## Excerpted passage
>>>>>

In September 2017, Air France Flight 66 enroute from Paris to Los Angeles suffered an uncontained engine failure above the Greenland and had to make an emergency landing at Goose Bay Airport, Canada. The rightmost of the Airbus A380s 4 engines failed, and the fan hub and intake separated at cruising altitude. 

The investigation of the accident uncovered some initial debris on the Greenlandic Icesheet in the days following the accident, but the fan hub parts was not found. This led to large area synthetic-aperture radar search in 2018 followed by a ground-penetrating radar field-campaign, however both campaigns failed to locate the missing the engine fragments. 

After the 2018 field campaign, the HydroGeophysics Group at Aarhus University was contacted to see if the tTEM system could be used as tool to locate the missing engine fragments. This led to the development of the SnowTEM system, which in essence became a time-domain electromagnetic metal detector.

<<<<<

## The input
>>>>>

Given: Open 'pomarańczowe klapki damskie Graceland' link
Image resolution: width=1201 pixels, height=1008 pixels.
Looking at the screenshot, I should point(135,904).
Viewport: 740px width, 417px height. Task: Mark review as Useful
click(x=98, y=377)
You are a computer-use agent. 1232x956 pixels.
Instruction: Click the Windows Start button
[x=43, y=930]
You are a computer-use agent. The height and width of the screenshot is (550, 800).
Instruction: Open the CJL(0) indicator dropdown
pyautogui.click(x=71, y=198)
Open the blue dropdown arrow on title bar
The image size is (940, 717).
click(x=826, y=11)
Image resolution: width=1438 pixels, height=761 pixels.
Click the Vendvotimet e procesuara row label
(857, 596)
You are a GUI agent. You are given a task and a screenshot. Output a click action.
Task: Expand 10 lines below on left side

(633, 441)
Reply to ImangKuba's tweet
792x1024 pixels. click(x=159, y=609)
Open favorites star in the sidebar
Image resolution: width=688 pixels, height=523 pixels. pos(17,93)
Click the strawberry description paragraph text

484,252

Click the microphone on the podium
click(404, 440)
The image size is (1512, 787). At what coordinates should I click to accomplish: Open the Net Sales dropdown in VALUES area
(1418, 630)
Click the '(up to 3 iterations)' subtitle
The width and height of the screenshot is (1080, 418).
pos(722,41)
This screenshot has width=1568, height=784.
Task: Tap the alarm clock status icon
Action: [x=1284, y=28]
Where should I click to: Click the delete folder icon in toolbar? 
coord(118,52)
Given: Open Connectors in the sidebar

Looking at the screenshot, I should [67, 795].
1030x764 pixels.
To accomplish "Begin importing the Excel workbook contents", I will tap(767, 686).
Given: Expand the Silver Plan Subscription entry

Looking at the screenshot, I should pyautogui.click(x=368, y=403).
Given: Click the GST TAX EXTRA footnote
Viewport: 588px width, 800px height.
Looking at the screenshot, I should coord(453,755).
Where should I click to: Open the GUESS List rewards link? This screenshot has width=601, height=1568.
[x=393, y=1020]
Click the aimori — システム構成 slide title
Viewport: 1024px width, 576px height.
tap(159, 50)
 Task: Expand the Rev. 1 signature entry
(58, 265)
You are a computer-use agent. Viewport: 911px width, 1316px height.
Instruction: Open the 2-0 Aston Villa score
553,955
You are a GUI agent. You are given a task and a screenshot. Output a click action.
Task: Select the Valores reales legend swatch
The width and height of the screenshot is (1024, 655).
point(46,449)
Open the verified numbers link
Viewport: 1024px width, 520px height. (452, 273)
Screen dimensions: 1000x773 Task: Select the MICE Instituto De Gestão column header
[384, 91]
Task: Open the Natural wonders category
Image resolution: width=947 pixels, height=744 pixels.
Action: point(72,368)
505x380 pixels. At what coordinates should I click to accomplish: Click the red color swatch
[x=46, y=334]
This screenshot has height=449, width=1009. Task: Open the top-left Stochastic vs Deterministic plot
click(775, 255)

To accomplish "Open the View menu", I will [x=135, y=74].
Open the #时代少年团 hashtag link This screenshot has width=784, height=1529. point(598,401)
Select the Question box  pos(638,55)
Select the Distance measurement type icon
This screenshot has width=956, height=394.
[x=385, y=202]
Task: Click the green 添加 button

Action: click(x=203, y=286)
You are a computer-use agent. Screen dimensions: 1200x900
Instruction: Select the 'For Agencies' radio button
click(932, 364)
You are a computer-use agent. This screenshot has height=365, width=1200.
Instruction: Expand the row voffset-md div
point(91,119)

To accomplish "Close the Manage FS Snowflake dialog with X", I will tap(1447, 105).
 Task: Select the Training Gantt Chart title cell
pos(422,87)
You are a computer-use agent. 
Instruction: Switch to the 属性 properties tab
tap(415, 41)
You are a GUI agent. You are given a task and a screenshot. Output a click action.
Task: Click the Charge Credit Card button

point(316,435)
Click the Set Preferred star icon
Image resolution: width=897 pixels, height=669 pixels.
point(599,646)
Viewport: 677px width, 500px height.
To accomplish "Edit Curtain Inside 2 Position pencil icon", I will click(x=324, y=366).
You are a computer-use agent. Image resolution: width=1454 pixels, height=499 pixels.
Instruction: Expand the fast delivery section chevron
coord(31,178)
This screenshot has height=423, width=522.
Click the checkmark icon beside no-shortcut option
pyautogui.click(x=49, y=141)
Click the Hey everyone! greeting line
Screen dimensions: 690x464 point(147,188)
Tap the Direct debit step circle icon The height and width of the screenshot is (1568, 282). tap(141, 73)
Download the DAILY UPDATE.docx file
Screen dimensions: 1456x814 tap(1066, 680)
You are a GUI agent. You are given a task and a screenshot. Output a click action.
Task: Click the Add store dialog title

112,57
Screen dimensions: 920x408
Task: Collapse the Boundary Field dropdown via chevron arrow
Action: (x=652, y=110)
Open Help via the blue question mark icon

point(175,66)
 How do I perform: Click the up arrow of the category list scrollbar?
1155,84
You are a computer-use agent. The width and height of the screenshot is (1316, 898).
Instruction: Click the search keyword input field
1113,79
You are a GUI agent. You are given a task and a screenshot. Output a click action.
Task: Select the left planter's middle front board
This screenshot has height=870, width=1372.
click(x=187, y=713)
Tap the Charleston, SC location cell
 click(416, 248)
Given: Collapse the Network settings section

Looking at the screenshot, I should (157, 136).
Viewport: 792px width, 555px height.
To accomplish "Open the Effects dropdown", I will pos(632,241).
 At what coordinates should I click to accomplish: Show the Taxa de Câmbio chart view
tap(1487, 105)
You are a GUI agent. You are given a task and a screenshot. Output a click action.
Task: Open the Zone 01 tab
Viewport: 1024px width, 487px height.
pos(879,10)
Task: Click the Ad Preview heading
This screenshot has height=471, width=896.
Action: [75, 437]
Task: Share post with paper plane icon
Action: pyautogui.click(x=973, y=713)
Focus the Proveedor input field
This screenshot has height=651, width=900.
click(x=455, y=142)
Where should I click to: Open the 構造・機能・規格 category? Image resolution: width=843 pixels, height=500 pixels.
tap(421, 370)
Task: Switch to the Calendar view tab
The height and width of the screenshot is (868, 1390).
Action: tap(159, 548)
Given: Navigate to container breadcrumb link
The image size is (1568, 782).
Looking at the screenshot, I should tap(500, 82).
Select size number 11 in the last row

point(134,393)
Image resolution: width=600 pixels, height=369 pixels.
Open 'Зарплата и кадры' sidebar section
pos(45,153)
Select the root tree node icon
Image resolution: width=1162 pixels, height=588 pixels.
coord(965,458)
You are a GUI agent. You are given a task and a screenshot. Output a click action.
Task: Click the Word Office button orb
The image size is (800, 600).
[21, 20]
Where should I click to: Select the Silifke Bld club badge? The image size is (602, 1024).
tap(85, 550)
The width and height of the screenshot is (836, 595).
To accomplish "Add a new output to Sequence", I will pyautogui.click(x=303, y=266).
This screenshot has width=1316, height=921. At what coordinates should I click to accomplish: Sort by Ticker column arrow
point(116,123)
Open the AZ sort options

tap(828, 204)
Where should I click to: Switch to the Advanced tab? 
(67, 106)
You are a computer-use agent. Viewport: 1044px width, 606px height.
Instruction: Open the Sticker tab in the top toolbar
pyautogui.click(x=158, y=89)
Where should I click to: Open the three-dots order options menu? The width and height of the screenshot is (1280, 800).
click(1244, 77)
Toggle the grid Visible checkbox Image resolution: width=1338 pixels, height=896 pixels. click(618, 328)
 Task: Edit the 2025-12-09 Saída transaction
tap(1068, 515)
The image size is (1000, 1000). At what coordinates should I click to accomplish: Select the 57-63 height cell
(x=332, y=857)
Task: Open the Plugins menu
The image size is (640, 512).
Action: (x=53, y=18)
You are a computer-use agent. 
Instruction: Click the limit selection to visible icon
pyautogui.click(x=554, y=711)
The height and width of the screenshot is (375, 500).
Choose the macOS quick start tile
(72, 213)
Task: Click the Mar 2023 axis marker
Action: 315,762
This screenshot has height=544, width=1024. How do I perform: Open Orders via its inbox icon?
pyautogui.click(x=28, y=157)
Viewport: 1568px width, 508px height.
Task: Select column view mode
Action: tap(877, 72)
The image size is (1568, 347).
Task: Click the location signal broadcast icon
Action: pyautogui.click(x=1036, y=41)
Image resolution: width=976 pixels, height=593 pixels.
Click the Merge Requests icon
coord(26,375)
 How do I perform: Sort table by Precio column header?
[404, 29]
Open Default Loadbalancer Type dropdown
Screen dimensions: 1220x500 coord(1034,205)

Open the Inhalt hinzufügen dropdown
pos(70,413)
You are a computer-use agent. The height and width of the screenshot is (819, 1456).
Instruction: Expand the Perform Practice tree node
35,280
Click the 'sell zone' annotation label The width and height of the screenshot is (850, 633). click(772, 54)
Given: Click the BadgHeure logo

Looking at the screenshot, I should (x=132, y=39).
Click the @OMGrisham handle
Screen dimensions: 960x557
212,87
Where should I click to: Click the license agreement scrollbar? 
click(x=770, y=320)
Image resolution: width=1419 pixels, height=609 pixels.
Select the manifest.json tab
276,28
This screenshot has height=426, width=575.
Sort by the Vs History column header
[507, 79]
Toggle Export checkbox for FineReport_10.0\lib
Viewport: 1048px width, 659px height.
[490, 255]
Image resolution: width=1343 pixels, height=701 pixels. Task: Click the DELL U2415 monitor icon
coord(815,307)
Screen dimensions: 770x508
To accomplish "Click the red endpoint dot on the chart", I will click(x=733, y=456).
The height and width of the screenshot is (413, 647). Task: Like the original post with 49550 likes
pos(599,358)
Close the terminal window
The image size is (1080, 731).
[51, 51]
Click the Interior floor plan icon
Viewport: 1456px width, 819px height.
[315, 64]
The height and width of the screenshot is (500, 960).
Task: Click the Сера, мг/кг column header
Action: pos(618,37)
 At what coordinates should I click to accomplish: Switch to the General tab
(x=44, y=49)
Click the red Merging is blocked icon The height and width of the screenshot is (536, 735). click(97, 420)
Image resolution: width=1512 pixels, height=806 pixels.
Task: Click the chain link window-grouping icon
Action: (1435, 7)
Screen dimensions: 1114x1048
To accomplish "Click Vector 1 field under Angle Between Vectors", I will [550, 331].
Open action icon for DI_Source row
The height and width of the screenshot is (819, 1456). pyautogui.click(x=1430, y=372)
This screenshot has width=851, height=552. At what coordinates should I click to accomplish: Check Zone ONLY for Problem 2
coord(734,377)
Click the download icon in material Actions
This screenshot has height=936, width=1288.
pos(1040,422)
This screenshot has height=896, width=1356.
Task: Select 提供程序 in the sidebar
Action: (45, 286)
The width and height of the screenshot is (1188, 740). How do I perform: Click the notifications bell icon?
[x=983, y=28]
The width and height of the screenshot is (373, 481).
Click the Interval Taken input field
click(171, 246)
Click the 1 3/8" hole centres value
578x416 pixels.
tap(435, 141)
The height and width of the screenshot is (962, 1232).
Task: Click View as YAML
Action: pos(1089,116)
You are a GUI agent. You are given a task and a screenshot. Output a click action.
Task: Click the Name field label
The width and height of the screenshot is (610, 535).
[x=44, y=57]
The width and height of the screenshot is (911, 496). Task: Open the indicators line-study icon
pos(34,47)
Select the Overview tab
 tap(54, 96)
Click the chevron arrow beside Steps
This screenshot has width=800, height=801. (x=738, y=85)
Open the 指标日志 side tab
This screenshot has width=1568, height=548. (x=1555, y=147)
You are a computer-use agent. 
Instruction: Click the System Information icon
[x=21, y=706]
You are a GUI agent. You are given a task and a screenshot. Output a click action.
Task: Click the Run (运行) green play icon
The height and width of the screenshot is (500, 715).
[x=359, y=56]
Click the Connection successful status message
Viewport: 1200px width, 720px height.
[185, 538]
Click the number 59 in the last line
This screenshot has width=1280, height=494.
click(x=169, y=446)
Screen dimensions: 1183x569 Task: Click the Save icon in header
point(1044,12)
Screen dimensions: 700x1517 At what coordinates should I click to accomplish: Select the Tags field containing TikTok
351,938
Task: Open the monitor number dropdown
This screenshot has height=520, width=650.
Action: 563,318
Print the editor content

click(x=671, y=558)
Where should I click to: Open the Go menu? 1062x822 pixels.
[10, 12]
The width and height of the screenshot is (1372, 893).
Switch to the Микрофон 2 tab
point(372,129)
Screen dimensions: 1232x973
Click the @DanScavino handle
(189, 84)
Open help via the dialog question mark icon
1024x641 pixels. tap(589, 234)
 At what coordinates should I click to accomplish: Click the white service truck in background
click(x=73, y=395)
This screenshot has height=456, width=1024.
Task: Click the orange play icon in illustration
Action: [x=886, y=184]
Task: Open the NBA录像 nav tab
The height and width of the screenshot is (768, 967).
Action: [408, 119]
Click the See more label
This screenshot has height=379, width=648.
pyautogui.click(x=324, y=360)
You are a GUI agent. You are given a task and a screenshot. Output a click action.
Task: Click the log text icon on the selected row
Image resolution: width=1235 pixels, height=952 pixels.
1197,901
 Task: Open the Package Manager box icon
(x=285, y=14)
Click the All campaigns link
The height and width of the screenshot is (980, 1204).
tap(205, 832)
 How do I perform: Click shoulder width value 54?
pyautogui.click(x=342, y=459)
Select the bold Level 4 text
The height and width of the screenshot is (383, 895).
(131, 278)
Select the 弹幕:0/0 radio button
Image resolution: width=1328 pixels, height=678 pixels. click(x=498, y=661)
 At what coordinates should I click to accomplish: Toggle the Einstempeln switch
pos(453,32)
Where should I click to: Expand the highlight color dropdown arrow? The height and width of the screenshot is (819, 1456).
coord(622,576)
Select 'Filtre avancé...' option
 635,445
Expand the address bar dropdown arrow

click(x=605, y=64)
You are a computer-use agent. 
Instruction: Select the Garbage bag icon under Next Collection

<<<<<

## Set problem A
In the listing, render the lines as a numbered list, from the line containing "How do I perform: Click the up" through the line containing "pos(879,10)", both included. Leave out blank lines.
## Set problem B
Continue the passage on the search for the lost Air France Flight 66 engine fragments, picking up after its last sentence.

## Right answer A
1.  How do I perform: Click the up arrow of the category list scrollbar?
2. 1155,84
3. You are a computer-use agent. The width and height of the screenshot is (1316, 898).
4. Instruction: Click the search keyword input field
5. 1113,79
6. You are a GUI agent. You are given a task and a screenshot. Output a click action.
7. Task: Select the left planter's middle front board
8. This screenshot has height=870, width=1372.
9. click(x=187, y=713)
10. Tap the Charleston, SC location cell
11.  click(416, 248)
12. Given: Collapse the Network settings section
13. Looking at the screenshot, I should (157, 136).
14. Viewport: 792px width, 555px height.
15. To accomplish "Open the Effects dropdown", I will pos(632,241).
16.  At what coordinates should I click to accomplish: Show the Taxa de Câmbio chart view
17. tap(1487, 105)
18. You are a GUI agent. You are given a task and a screenshot. Output a click action.
19. Task: Open the Zone 01 tab
20. Viewport: 1024px width, 487px height.
21. pos(879,10)

## Right answer B
The estimated size and burial depth of the lost engine fragment required a boost in signal to noise ratio. This was achieved by increasing the transmitter coil area and number of turns, and thus increasing the transmitter moment, and by increasing the receiver coil area. The current waveform, repetition frequency and TX-RX-coil distance were also optimized for the endeavor.

Tests prior to the 2019 field campaign were carried out in Denmark and Sweden, and at +3000 m elevation in the Swiss alps.

 

In May 2019, we succesfully located the one part, constituting the majority of the missing engine fragments.  


Read more about the endeavor in the Journal of Glaciology

While we hope the necessity to locate future dropped engine parts remain low, we plan to reuse the SnowTEM moniker when mapping in arctic regions.